Beverley Greenwood-Van Meerveld, PhD, Gastrointestinal Research, Oklahoma Center for Neuroscience, VA Medical Center, 151, 921 NE 13th St, Oklahoma City, OK 72104, USA.
Tel.: +405 270 0501 ext. 3547; Fax: +405 290 1719;


Opioid receptors in the gastrointestinal (GI) tract mediate the effects of endogenous opioid peptides and exogenously administered opioid analgesics, on a variety of physiological functions associated with motility, secretion and visceral pain. The studies reviewed or reported here describe a range of in vivo activities of opioid receptor antagonists upon GI function in rodents, focusing on µ receptors. Naloxone, and the peripherally acting µ-opioid receptor antagonists alvimopan and methylnaltrexone, reverse morphine-induced inhibition of GI transit in mice and rats, and morphine- or loperamide-induced inhibition of castor oil-induced diarrhoea in mice. At doses producing maximal reversal of morphine-induced effects upon GI transit, only the central nervous system (CNS) penetrant antagonist naloxone was able to reverse morphine-induced analgesia. Both central and peripheral opioid antagonists may affect GI function and/or visceromotor sensitivity in the absence of exogenous opioid analgesics, suggesting a constitutive role for endogenous opioid peptides in the control of GI physiology.
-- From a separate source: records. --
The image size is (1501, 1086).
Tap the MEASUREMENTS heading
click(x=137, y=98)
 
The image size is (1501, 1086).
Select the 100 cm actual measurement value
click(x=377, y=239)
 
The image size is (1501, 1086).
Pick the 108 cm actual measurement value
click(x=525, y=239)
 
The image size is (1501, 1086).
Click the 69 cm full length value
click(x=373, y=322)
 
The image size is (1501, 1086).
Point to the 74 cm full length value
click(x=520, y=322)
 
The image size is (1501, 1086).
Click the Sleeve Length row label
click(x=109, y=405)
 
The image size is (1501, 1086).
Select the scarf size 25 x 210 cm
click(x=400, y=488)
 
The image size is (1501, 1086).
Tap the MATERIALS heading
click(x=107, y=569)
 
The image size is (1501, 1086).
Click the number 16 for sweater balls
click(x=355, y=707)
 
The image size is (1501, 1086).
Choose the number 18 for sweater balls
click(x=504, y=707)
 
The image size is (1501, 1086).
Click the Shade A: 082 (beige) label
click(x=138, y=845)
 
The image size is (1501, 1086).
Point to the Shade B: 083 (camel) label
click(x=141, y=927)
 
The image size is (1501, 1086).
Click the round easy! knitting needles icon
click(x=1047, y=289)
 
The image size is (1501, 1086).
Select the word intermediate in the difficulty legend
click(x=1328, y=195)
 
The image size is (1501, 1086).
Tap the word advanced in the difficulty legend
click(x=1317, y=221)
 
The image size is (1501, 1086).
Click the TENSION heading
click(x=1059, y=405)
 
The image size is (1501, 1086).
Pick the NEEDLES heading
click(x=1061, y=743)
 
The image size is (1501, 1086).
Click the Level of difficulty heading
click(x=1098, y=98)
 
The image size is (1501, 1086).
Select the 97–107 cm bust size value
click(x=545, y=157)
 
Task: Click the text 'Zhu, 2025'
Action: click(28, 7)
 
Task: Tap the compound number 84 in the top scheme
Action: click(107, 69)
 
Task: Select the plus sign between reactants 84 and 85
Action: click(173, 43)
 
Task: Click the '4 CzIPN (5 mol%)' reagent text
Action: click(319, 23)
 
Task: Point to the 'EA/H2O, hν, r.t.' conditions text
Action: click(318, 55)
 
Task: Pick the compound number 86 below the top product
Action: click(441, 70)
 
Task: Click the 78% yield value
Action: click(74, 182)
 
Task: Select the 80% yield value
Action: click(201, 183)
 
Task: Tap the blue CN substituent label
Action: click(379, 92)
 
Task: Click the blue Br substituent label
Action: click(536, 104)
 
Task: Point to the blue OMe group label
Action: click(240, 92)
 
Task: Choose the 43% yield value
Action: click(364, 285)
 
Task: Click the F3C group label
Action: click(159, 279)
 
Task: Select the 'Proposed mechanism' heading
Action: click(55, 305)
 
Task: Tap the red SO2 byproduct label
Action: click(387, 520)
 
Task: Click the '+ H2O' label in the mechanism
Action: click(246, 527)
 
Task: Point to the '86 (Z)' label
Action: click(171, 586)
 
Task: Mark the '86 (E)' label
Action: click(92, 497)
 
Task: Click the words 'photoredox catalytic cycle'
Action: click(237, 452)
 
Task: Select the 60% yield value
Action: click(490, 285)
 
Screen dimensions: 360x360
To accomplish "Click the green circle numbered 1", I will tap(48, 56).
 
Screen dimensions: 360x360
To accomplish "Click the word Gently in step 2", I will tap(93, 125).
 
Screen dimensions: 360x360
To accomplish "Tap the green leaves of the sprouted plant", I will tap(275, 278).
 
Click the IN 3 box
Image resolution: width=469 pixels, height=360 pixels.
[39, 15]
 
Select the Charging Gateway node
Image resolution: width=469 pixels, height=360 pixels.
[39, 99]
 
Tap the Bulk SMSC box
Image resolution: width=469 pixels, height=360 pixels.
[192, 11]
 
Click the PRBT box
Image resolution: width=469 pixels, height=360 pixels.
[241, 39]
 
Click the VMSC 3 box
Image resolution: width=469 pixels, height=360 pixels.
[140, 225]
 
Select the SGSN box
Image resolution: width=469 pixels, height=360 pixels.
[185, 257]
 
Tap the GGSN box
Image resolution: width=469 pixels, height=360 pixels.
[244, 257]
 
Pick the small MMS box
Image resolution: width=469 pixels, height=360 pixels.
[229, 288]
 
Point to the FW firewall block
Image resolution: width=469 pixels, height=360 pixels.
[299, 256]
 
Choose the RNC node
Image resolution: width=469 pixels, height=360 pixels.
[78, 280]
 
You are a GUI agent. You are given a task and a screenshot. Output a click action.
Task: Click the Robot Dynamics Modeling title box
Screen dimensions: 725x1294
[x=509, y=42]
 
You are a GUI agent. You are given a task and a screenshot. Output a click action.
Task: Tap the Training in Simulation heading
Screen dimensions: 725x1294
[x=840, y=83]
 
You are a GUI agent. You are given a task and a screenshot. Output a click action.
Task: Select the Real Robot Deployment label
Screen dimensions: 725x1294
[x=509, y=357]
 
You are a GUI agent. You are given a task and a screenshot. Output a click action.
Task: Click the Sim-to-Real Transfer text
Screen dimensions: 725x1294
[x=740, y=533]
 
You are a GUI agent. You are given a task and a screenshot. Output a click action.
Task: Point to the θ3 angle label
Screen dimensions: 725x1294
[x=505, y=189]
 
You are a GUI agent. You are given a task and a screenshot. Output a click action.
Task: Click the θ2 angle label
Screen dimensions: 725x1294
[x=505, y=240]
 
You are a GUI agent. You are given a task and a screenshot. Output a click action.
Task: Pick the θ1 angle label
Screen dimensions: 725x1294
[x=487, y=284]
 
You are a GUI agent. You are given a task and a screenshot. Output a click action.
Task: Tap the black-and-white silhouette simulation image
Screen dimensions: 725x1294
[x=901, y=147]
Furthermore, in contrast to naloxone, alvimopan does not produce hypersensitivity to the visceromotor response induced by nociceptive levels of colorectal distension in a rodent model of postinflammatory colonic hypersensitivity, suggesting that in the periphery endogenous μ-opioid receptor-mediated mechanisms do not regulate colonic sensitivity. The data support the hypothesis that peripherally acting opioid antagonists may be able to selectively block opioid receptors in the GI tract, thereby preserving normal GI physiology, while not blocking the effects of endogenous opioid peptides or exogenous opioid analgesics in the CNS. These findings suggest that the primary sites of action of µ-opioid agonists with respect to inhibition of GI function are in the periphery, whereas analgesic activity resides primarily in the CNS.